Storefront signage fundamentals for Canadian shops
Before a customer reads a price or a product, they read the sign. This primer sets out the common sign types, where municipal rules usually apply, and the legibility decisions that determine whether a sign actually works at street speed.
The common sign types
Most independent shops work with a small set of recognisable sign formats. Knowing the vocabulary makes conversations with sign makers and municipal staff far easier.
- Fascia (band) sign: the horizontal sign on the building face above the window. It typically carries the business name and is the primary identifier.
- Projecting (blade) sign: mounted perpendicular to the wall so it reads to people walking along the sidewalk rather than facing it head-on.

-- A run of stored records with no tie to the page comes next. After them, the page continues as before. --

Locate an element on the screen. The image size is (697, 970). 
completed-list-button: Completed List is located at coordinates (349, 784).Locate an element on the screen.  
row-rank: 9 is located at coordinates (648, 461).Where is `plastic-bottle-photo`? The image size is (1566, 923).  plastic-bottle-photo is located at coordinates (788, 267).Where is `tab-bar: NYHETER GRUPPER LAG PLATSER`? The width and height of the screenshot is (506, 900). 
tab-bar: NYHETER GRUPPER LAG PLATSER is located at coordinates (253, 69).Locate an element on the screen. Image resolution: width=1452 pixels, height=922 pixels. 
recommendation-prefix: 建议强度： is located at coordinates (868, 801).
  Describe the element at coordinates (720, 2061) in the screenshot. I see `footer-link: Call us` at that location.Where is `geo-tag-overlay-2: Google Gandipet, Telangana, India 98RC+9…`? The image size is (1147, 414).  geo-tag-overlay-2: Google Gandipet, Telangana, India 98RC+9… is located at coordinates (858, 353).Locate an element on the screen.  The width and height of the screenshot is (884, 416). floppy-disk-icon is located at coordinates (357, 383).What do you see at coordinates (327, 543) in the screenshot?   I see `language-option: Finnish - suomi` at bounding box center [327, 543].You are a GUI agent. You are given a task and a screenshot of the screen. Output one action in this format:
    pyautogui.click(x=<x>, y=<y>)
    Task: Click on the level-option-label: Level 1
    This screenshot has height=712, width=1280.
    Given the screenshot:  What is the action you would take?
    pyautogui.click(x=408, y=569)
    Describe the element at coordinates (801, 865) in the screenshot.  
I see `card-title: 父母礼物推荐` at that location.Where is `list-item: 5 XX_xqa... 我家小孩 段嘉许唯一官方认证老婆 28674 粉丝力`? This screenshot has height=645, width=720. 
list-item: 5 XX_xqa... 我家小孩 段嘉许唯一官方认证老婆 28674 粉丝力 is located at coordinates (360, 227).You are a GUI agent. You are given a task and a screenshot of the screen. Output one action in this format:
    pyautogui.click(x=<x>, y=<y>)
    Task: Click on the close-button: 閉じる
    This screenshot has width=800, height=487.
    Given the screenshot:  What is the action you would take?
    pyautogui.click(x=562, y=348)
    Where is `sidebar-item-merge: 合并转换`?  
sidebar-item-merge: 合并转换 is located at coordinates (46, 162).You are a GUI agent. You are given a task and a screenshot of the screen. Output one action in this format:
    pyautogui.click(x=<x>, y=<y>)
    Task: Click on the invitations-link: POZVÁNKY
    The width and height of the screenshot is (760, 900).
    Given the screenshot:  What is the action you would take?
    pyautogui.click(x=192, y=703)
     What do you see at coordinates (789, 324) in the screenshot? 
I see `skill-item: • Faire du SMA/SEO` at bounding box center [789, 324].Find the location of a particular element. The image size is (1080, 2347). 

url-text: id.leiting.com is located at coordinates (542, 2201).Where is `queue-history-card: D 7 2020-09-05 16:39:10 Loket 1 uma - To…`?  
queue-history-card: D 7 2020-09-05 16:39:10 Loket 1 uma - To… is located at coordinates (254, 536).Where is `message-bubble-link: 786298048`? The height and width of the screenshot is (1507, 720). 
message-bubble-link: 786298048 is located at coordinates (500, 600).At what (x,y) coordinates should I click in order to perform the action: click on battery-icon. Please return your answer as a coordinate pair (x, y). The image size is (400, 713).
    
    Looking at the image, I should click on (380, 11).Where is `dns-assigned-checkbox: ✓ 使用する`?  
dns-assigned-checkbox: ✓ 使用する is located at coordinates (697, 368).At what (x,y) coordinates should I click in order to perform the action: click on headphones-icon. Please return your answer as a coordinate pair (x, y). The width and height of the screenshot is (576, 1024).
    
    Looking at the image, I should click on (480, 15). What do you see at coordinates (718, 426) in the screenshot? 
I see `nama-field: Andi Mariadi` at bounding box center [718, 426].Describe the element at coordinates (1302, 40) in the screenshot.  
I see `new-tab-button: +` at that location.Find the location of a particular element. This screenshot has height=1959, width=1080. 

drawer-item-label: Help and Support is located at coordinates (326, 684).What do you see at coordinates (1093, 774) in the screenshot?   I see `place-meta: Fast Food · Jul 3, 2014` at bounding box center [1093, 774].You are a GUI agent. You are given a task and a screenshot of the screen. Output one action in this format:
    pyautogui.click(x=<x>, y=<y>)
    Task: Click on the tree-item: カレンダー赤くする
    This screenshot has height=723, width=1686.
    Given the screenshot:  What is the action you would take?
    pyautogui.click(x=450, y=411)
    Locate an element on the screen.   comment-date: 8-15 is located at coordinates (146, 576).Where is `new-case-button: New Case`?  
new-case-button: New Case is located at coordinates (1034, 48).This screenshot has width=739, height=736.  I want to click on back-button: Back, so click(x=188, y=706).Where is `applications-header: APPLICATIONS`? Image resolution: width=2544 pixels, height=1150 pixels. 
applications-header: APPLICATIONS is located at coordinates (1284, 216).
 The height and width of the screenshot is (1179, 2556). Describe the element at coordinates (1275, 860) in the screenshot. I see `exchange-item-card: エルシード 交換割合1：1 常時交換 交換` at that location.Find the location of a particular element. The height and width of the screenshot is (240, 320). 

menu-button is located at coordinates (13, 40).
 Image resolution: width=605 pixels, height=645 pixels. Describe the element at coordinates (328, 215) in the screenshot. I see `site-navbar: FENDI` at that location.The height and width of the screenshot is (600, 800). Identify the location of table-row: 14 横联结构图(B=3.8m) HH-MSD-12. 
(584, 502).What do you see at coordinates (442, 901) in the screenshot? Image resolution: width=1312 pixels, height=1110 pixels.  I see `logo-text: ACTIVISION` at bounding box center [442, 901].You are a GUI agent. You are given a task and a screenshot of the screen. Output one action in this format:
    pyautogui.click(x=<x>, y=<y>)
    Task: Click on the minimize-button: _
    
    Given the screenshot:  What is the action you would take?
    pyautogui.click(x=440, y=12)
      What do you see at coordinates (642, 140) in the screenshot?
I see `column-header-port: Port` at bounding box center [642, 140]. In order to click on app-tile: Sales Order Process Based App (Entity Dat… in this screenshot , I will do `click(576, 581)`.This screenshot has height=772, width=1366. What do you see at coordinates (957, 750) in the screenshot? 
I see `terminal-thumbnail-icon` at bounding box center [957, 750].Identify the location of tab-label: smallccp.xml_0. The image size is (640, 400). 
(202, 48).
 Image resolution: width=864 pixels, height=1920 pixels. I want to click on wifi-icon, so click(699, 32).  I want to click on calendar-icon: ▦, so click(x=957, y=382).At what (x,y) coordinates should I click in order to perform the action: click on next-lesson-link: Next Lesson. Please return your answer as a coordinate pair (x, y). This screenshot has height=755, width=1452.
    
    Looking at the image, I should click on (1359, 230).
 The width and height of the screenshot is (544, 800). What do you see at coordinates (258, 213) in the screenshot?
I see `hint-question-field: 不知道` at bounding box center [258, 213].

- Window sign: vinyl lettering or painted text applied to the glass, often used for hours, secondary services, or a logo.
- Freestanding or sandwich board: a portable sidewalk sign, frequently subject to separate municipal rules about placement and clearance.
Where the rules come from
In Canada, signage is regulated primarily at the municipal level through sign bylaws, with additional conditions in heritage districts and on some leased premises. Rules vary considerably between cities, so the practical step is to check the specific municipality before committing to a design.
As a concrete reference point, the City of Toronto publishes sign permit guidance describing when a permit is required and which sign classes are covered. Many other Canadian municipalities maintain comparable bylaws and application processes.
Practical note: A landlord's lease and a building's heritage status can both impose conditions beyond the municipal bylaw. Confirm all three — lease, bylaw, and heritage designation — before ordering a sign.
Legibility: the decision that matters most
A sign that cannot be read at the relevant distance and speed fails regardless of its styling. Three variables do most of the work.
Contrast
High contrast between letters and background carries furthest. Dark letters on a light field, or light letters on a dark field, generally outperform mid-tone combinations. Texture and reflective finishes can reduce effective contrast in bright daylight.
Letter height and viewing distance
Letter height scales with how far away the sign needs to be read. A sign meant to be recognised from across a wide street needs taller lettering than one read by someone already on the sidewalk. Sign makers commonly use distance-to-height ratios as a starting point, then test on site.
Restraint
One or two weights of a single typeface usually reads better than a crowded mix. The street photograph above shows the opposite failure mode — many competing signs that cancel each other out.
| Sign type | Primary read | Typically regulated for |
|---|---|---|
| Fascia | Head-on, across the street | Size relative to frontage |
| Projecting | Along the sidewalk | Projection and clearance height |
| Window | Close, on approach | Coverage of glass area |
| Sandwich board | Pedestrians, short range | Placement and obstruction |
A short working checklist
- Identify your municipality's sign bylaw and whether a permit applies to your sign class.
- Confirm lease and heritage conditions.
- Decide the primary viewing distance, then size the lettering to it.
- Choose a high-contrast colour pairing and test it on site at different times of day.
- Limit the sign to one clear message: who you are.